***** Data in this exercise *****
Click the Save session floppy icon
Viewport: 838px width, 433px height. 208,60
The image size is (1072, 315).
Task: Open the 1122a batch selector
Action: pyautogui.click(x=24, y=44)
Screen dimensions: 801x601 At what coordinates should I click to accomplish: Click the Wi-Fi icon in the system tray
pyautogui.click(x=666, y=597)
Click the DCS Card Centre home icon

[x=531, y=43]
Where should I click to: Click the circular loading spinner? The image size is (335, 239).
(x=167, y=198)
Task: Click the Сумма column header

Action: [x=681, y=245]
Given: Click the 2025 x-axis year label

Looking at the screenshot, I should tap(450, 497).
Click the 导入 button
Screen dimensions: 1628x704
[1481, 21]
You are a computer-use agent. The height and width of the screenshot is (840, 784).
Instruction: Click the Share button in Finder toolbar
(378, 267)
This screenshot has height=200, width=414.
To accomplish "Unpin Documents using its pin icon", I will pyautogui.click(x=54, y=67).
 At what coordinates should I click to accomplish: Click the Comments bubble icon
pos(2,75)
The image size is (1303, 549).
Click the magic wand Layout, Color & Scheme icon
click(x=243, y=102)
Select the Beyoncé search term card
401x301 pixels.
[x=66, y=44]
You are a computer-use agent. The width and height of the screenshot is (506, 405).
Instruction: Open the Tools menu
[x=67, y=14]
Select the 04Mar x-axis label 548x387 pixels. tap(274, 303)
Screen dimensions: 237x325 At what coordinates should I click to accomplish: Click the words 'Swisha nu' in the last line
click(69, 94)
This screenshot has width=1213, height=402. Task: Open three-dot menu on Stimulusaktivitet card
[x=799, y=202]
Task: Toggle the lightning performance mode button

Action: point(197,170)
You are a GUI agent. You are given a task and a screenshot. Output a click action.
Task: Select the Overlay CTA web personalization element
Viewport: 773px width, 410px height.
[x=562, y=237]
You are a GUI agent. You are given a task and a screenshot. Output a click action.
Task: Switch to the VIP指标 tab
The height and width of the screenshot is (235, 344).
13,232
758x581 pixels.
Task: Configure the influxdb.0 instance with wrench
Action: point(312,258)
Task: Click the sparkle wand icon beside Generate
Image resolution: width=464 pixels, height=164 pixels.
*****
Could you retype exactly the lines above, starting at the line that contains "Select the Beyoncé search term card" and ending at the line that contains "Task: Switch to the VIP指标 tab", and nothing more?

* Output below
Select the Beyoncé search term card
401x301 pixels.
[x=66, y=44]
You are a computer-use agent. The width and height of the screenshot is (506, 405).
Instruction: Open the Tools menu
[x=67, y=14]
Select the 04Mar x-axis label 548x387 pixels. tap(274, 303)
Screen dimensions: 237x325 At what coordinates should I click to accomplish: Click the words 'Swisha nu' in the last line
click(69, 94)
This screenshot has width=1213, height=402. Task: Open three-dot menu on Stimulusaktivitet card
[x=799, y=202]
Task: Toggle the lightning performance mode button

Action: point(197,170)
You are a GUI agent. You are given a task and a screenshot. Output a click action.
Task: Select the Overlay CTA web personalization element
Viewport: 773px width, 410px height.
[x=562, y=237]
You are a GUI agent. You are given a task and a screenshot. Output a click action.
Task: Switch to the VIP指标 tab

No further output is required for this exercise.